Line 75: Vespers nine.
• It means evenings.
• Usually vesper is used in the sense of ‘evening prayer’.
• Nine – another mystical number like 3 which has supernatural associations.

Line 78-79:
• This interruption by the wedding-guest is definitely not out of impatience.
• He has seen a look of horror gradually appearing & deepening on the mariner’s face and he is frightened. His exclamation wrings from the mariner an avowal of his crying i.e. he seemed to be rather reluctant in confessing it for fear of the agony it would bring with it.
Line 81
• The first part of the poem concludes with a direct reference to the wanton act of shooting the albatross.
Line 88-89
• The vacuum (emptiness because it was not there) created by the death of the albatross is felt by everyone.
Line 90-95
• The other mariners emphasized the fact that the Albatross was a bird of good omen and the ancient mariner had done something very sinful by shooting it .
Line 96-101
• The fog and the mist having cleared off quite unexpected, the sun rose in its entire glorious splendour. The sailors now changed their opinion about the Albatross.
• They declared him to be a bird of ill omen and applauded the ancient mariner for having shot him. According to the critics’ comments, they thus made themselves accomplices in the crime.
• According to a critic, “the changing, variable attitude of the shipmates is noteworthy. They judge the deed and consider it good or bad, not on its merit or by any standard of right or wrong but simply by the result it brings to them and as often as those omens change, so often do they change. They not only make themselves accomplices in the crime, but they are graceless accomplices without the redeeming feature of consistency.
Line 102-105
• A very fine stanza in which the swift movement of the verse reflects the swift movement of the ship.
Line 103
• As the ship was cutting through the waves, it made a track on the surface of water. The mariner felt that the track followed the ship like a swiftly moving stream.
Line 104-105
• The ship now entered the Pacific Ocean.
• A new phase of the journey has begun. But it has been introduced without any preliminaries. The ancient mariner refers to the silent sea as if it were as known to the wedding guest as to the mariner himself.
Line 106-109
• The poet now wants to convey a touch of stillness. So in this stanza, we have a very slow rhythmic movement of the verse. According to a critic, “each line halts” and the effect created by the whole stanza is a feeling of stagnation and helplessness.
Line 110-115
• The sky is hot like burning copper. The mariner’s guilt begins to be reflected in the external nature. There is always a very close correspondence between the fate of the ship and the moves of nature.
Line 116-117
• Two very famous lines giving a perfect picture of a becalmed ship on a completely still ocean.
Line 122
• The stillness of the sea was so complete that it began to rot. A poetic exaggeration is employed to intensify the horror of the sea.
• Christ – an appeal to Christ for help and mercy. A very ironic situation, for one who so mercilessly shot the Albatross is now begging for mercy.
Line 124-125
• These are two of the most gruesome lines ever written. The full effect can be seen best and appreciated when they are read slowly. It is the repetition of words ‘slimy’ and the addition ‘with legs’ that create the extreme sense of the hideousness of the spectacle.
Line 128
• Witch’s oil – the ingredients used by the witch to prepare her broth. There is a description of such a broth in Shakespeare’s Macbeth.
Line 131
• The spirit – the avenging spirit of the South Pole, whose anger has been aroused by the shooting of Albatross.
Line 137
• Evil looks – the tongues of the sailors are dry, their throats are parched. So they cannot utter any words. They curse the mariner with their eyes.
Line 140
• Like part one, this part also concludes with a significant reference to the Albatross. The sailors, in order to fix the sole responsibilities of the sins on the mariner, hang the dead Albatross around his neck.

MIRROR

• It is a short poem that moves around a common household article – a mirror.

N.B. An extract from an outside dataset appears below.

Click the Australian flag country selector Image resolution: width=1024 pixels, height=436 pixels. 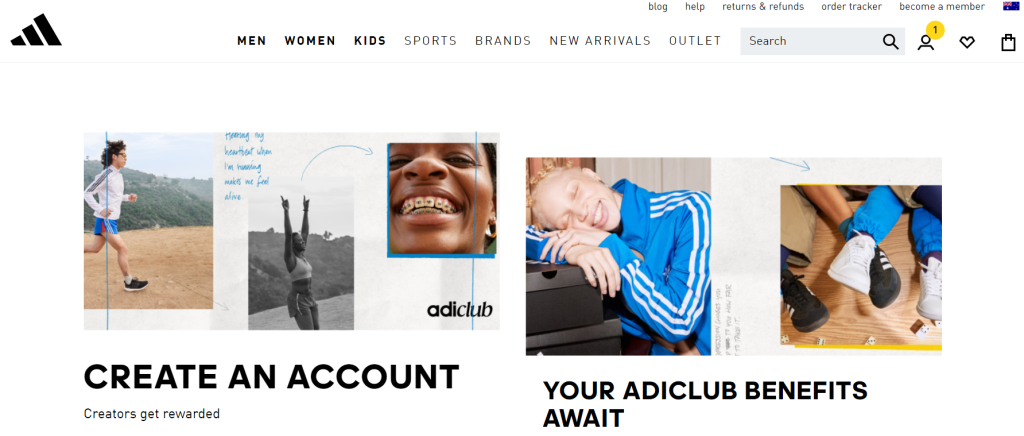point(1011,7)
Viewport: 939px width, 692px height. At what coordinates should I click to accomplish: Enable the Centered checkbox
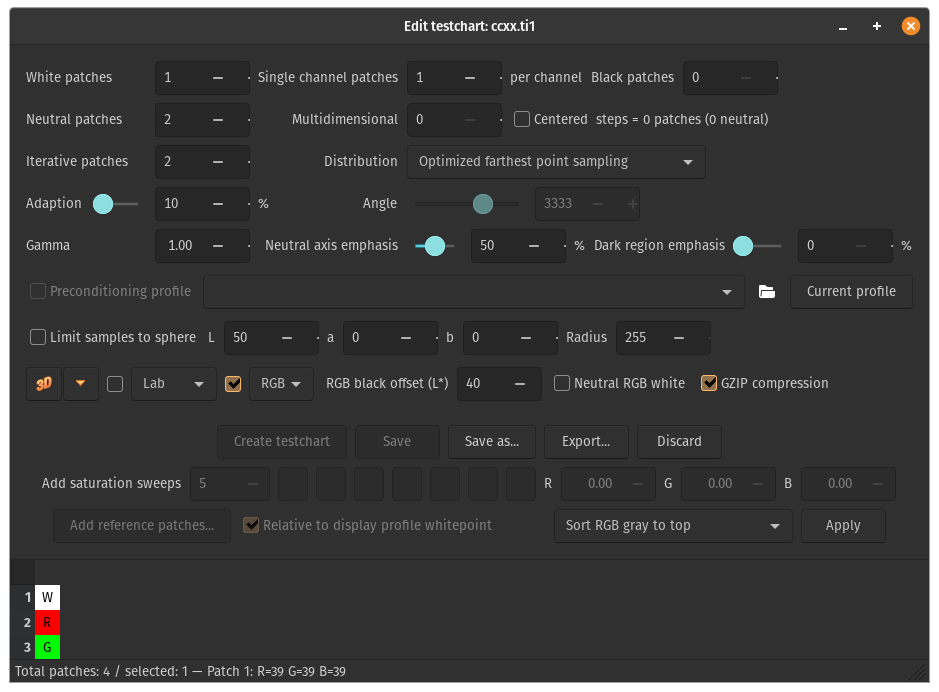(521, 119)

• Almost each one of us looks into the mirror everyday. By using the first person narrative , the poetess makes the mirror narrate its own story.

• The mirror is a dispassionate and unbiased observer. It has no prejudices or false notions.

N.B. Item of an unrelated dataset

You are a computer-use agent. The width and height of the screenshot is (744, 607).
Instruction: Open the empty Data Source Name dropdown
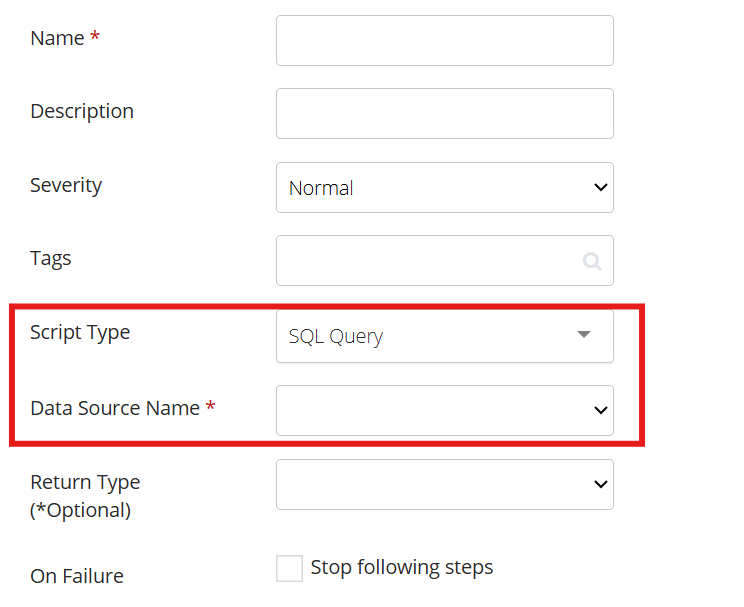click(x=445, y=410)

• It reflects persons and things faithfully and objectively. The woman who watches the mirror constantly feels sad to discover that she drowned the young girl that she was in the lake of the mirror and the face of an old woman is rising towards her day by day which looks ugly and hideous like a terrible fish.

Poetic Devices Used

Metaphor
• I am silver & exact.
• I am…the eye of a little god, four cornered.
• Now I am a lake.

Simile

• Like a terrible fish

Personification

The mirror has been personified and been given human characteristics.
• Judgement : I have no preconceptions.
• Sight : whatever I see I swallow immediately just as it is.
• Temperament : (unbiased) - unmisted by love or dislike.
-I am not cruel
-only truthful



A Synopsis of the Poem

The poem talks about truth related to our own selves.

It explores the relationship that we have with truth, and particularly the truth about our own selves.

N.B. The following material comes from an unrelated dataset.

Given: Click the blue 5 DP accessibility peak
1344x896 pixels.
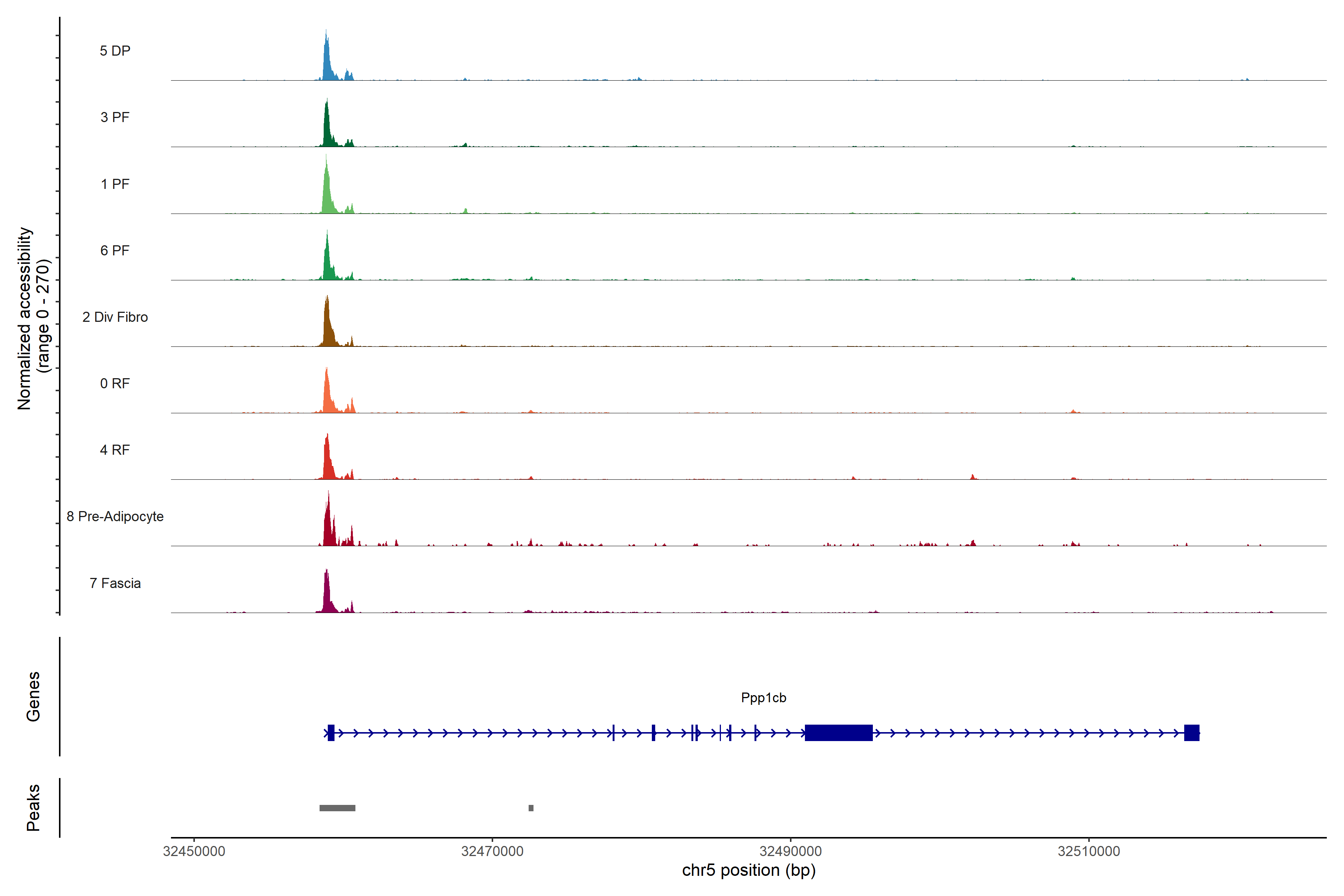Looking at the screenshot, I should (327, 63).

In the first verse, Sylvia Plath imagines the thoughts of a mirror, chosen because it is an object we all turn to in search of a kind of truth.
It is presented as objective – ‘exact’ and without ‘preconceptions’, swallowing whatever it sees without a second thought, ’unmisted by love or dislike’.

The mirror is,‘ not cruel, only truthful’ – but truth itself is cruel for human beings, and we turn away from it. Presenting only our backs to those mirrors that offer to show us the unbiased truth.

In the second verse, the mirror is replaced by the lake, something else which humans have traditionally gazed into, in search of their own reflection.

Plath presents us with a woman ‘searching ( the mirror’s) reaches for what she really is, ‘ but the figure cannot bear the truth she finds, and turns her back on it in favour of ‘those liars’-‘ the candles or the moon,’ both images traditionally associated with romance.

Yet we cannot live without knowing the reality about ourselves, even if what we find upsets us- and so each morning the woman is back, even though it is only to cry and wring her hands at what she sees. To know the truth is torture, and yet we continue to torture ourselves.

What makes the poem particularly striking is the viewpoint Plath adopts – she writes as the mirror itself.

This brings an added poignancy to this poem about isolation: the only person more lonely than the receiver of bad news is its bearer, perhaps. The mirror’s life is an unfulfilled one – it can do no more than ‘meditate on the opposite wall’ , and even the dignity of the word ‘meditate’ is undermined by its object, a wall painted pink, with speckles’.

Throughout the poem, it is the mirror which meditates, which has hidden reaches, which has a heart and behaves ‘faithfully’. But the woman ‘comes and goes … day after day’. She merely ‘rewards (it) with tears and an agitation of hands’, turning her back on it and yet unable to stay away, returning every morning to replace the darkness. The relationship between the mirror and the woman is evidently a complex one – they need each other, and yet cause each other pain, too.

In this poem, Plath – who committed suicide less than 18 months later – adopts the mirror’s viewpoint in order to explore her ambivalent feelings about herself.
‘Mirror’ juxtaposes the images of love and cruelty, truth and dislike, flickering light and darkness.

One minute the mirror is ‘a little god’ , the next it is needy and alone. It longs to be loved and yet it is in the woman’s suffering. He receives her ‘tears’ and ‘agitation’ and calls it a ‘ reward’.

Ahead lies a terrible future for the woman. The description of herself as a ‘terrible fish’ --- a cold and emotionless woman --- rises to torture Sylvia Plath.